### SOURCE MATERIAL
━━━━━━━━━━
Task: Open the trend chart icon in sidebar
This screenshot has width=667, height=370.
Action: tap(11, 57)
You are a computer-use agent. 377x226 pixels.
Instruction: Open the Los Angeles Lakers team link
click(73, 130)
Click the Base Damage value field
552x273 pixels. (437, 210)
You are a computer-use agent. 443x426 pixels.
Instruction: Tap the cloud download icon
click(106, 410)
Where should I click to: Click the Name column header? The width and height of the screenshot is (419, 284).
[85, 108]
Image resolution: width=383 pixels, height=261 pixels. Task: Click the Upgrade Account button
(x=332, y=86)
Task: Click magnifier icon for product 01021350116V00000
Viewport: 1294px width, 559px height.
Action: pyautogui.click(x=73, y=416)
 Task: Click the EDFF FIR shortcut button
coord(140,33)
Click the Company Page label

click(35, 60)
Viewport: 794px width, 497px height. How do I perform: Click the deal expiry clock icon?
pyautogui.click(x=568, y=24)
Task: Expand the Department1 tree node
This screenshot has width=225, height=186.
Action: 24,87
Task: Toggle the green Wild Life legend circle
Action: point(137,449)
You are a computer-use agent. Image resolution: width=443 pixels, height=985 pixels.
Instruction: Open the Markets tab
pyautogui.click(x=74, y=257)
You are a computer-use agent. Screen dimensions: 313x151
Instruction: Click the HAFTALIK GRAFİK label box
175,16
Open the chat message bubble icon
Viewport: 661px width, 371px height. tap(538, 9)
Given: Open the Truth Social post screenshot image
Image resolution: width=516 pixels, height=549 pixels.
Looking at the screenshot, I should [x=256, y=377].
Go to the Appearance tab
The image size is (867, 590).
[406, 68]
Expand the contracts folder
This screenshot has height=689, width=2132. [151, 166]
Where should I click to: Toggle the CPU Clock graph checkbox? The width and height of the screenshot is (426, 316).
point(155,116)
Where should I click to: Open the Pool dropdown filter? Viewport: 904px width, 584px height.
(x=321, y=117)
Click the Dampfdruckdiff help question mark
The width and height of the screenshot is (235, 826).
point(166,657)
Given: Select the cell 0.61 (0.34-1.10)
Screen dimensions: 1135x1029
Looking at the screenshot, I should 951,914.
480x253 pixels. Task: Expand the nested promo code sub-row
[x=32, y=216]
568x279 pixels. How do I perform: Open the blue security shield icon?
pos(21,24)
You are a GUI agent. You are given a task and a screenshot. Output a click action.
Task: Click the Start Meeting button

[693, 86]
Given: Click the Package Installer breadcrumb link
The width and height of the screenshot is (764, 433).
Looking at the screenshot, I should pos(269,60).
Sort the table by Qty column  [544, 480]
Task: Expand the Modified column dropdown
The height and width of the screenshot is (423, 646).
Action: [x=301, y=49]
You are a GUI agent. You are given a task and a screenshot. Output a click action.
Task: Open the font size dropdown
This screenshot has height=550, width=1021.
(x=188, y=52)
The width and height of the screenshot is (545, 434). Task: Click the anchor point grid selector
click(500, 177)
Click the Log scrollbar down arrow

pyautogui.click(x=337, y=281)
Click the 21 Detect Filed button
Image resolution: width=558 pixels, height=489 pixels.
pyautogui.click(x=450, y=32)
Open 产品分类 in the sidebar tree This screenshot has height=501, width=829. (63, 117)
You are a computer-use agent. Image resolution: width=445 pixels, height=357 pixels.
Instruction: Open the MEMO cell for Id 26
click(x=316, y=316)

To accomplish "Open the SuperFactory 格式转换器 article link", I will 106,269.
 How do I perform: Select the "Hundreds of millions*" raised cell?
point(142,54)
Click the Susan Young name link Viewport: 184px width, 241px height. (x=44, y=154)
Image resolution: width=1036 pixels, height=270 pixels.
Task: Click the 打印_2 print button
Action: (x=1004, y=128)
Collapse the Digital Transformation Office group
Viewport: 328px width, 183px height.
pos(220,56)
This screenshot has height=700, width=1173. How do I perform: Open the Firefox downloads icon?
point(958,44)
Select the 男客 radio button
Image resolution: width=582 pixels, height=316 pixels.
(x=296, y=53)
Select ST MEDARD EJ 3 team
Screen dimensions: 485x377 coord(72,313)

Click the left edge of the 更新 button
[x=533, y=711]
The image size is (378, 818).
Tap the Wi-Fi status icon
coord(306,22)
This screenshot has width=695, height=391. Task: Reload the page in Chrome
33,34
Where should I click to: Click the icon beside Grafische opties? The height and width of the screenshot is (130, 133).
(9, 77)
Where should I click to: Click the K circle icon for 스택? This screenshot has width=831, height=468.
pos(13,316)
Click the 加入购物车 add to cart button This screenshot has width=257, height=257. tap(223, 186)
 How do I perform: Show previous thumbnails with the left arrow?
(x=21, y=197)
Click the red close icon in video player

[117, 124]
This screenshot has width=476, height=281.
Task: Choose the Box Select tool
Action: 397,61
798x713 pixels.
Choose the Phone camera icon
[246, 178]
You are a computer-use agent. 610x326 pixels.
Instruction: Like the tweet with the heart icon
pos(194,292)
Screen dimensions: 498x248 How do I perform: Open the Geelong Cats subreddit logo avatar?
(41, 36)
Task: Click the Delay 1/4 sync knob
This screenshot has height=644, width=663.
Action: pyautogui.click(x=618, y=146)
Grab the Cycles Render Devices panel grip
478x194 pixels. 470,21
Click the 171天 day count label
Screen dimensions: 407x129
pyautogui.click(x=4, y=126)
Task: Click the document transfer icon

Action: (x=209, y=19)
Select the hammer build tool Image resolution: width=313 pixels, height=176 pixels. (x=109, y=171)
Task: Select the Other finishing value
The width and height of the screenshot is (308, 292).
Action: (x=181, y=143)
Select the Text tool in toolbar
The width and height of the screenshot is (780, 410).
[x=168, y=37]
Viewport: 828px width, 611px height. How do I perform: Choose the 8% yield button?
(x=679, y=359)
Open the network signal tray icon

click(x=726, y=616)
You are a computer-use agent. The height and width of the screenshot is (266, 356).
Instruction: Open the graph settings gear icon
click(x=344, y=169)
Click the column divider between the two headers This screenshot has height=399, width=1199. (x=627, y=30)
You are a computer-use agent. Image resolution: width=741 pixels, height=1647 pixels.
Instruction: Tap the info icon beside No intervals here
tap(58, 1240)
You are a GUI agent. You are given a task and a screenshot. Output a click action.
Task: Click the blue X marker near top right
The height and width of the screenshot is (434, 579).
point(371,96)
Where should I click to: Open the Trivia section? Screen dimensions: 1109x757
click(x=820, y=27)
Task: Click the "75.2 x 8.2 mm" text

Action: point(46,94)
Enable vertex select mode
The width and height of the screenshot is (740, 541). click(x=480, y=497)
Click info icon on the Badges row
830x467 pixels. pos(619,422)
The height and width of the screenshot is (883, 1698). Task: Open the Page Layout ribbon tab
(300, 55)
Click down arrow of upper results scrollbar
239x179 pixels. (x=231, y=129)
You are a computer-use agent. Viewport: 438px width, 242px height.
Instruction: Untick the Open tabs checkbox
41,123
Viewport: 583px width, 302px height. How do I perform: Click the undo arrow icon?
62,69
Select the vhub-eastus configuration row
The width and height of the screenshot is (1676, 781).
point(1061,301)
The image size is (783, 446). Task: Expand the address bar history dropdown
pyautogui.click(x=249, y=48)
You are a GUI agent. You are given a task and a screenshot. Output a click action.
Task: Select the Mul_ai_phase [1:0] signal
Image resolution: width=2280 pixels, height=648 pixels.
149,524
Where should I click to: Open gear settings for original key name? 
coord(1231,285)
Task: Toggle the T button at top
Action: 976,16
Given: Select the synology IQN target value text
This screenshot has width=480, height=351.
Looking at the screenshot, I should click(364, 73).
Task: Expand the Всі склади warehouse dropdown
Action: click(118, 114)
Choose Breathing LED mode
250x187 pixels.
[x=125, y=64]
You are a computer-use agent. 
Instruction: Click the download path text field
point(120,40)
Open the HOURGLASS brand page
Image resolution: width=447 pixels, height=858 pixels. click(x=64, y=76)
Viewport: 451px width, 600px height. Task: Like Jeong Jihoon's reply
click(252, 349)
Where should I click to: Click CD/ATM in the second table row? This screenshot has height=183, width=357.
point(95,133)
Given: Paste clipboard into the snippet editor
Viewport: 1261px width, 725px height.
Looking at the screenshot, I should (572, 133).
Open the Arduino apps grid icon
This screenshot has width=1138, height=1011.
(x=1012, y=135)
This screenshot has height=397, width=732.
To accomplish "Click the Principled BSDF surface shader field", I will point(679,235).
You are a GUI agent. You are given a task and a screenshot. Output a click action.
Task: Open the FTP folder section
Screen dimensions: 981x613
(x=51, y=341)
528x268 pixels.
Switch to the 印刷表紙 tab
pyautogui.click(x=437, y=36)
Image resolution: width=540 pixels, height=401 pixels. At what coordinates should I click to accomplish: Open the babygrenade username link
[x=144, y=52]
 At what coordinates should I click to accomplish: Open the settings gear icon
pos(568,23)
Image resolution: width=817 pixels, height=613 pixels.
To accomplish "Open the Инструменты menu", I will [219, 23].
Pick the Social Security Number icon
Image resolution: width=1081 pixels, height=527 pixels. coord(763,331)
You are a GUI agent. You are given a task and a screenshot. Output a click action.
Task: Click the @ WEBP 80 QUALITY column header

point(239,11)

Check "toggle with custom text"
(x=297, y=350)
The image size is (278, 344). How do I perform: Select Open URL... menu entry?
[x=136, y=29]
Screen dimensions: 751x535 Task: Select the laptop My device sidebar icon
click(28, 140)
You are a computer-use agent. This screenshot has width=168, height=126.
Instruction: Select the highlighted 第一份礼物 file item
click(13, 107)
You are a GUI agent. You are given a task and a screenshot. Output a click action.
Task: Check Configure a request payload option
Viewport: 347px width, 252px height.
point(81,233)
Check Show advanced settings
━━━━━━━━━━
The answer is the run of lines above from the line containing "Given: Open the" through the line containing "You are a computer-use agent. Image resolution: width=445", copied exactly and alone.

Given: Open the Truth Social post screenshot image
Image resolution: width=516 pixels, height=549 pixels.
Looking at the screenshot, I should [x=256, y=377].
Go to the Appearance tab
The image size is (867, 590).
[406, 68]
Expand the contracts folder
This screenshot has height=689, width=2132. [151, 166]
Where should I click to: Toggle the CPU Clock graph checkbox? The width and height of the screenshot is (426, 316).
point(155,116)
Where should I click to: Open the Pool dropdown filter? Viewport: 904px width, 584px height.
(x=321, y=117)
Click the Dampfdruckdiff help question mark
The width and height of the screenshot is (235, 826).
point(166,657)
Given: Select the cell 0.61 (0.34-1.10)
Screen dimensions: 1135x1029
Looking at the screenshot, I should 951,914.
480x253 pixels. Task: Expand the nested promo code sub-row
[x=32, y=216]
568x279 pixels. How do I perform: Open the blue security shield icon?
pos(21,24)
You are a GUI agent. You are given a task and a screenshot. Output a click action.
Task: Click the Start Meeting button

[693, 86]
Given: Click the Package Installer breadcrumb link
The width and height of the screenshot is (764, 433).
Looking at the screenshot, I should pos(269,60).
Sort the table by Qty column  [544, 480]
Task: Expand the Modified column dropdown
The height and width of the screenshot is (423, 646).
Action: [x=301, y=49]
You are a GUI agent. You are given a task and a screenshot. Output a click action.
Task: Open the font size dropdown
This screenshot has height=550, width=1021.
(x=188, y=52)
The width and height of the screenshot is (545, 434). Task: Click the anchor point grid selector
click(500, 177)
Click the Log scrollbar down arrow

pyautogui.click(x=337, y=281)
Click the 21 Detect Filed button
Image resolution: width=558 pixels, height=489 pixels.
pyautogui.click(x=450, y=32)
Open 产品分类 in the sidebar tree This screenshot has height=501, width=829. (63, 117)
You are a computer-use agent. Image resolution: width=445 pixels, height=357 pixels.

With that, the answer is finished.